┌──

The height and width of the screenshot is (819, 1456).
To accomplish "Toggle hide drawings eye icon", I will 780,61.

└──
┌──

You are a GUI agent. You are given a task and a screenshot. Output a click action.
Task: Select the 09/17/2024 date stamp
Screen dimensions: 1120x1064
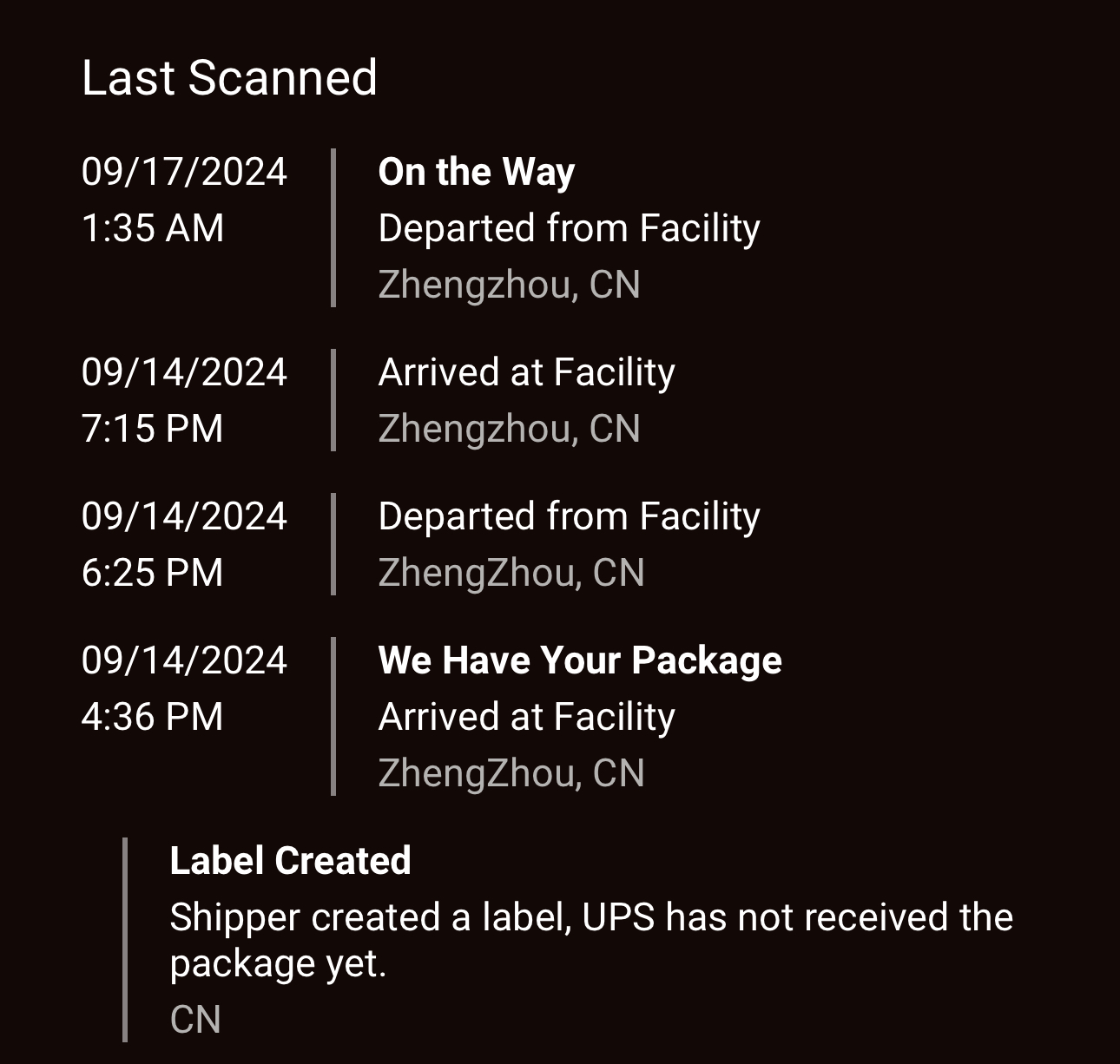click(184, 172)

└──

WHAT IS NEEDED: Rewrite the lines from the one containing "You are a GUI" through the one containing "click(184, 172)", both included, as a Markdown table with the columns Row and Line, one row per line, skipping blank lines and leaving out the pictures.

EXPECTED ANSWER:
| Row | Line |
|---|---|
| 1 | You are a GUI agent. You are given a task and a screenshot. Output a click action. |
| 2 | Task: Select the 09/17/2024 date stamp |
| 3 | Screen dimensions: 1120x1064 |
| 4 | click(184, 172) |